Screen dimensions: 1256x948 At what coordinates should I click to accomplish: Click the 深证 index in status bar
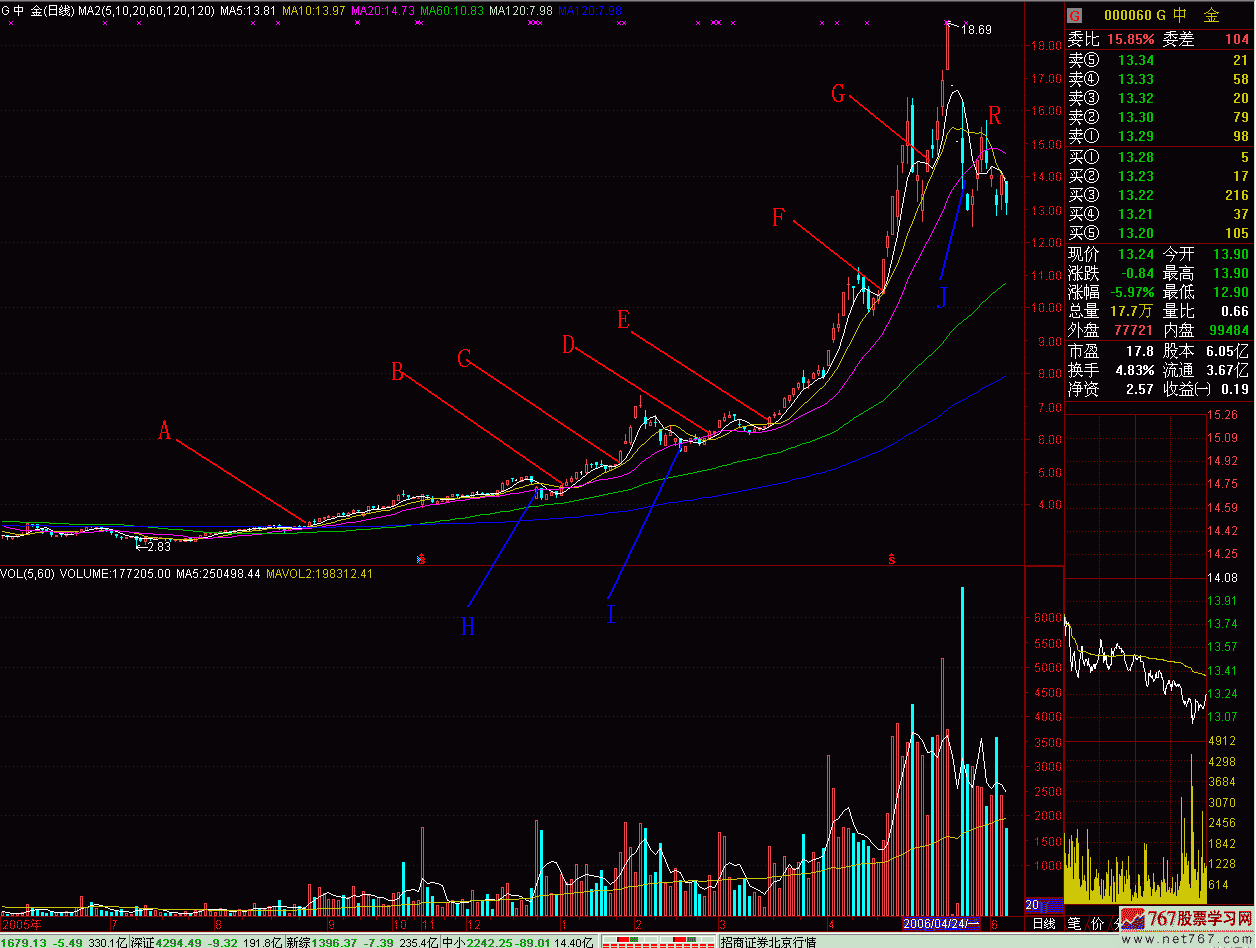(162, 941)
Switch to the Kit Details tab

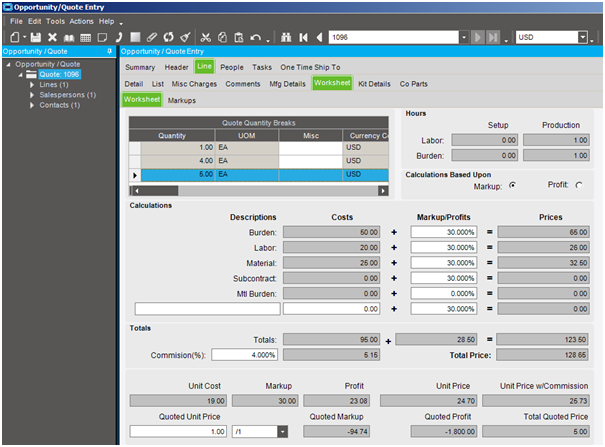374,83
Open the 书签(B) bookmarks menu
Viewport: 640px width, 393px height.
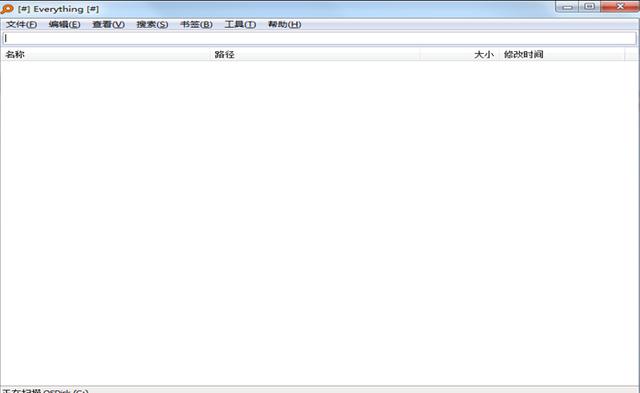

◇ ◇ ◇ ◇ ◇

◆ What is needed ◆
Go through the entries above and write them out again exactly, images left behind.

◆ Written solution ◆
Screen dimensions: 1256x948 At what coordinates should I click to accomplish: Click the 深证 index in status bar
(162, 941)
Switch to the Kit Details tab

374,83
Open the 书签(B) bookmarks menu
Viewport: 640px width, 393px height.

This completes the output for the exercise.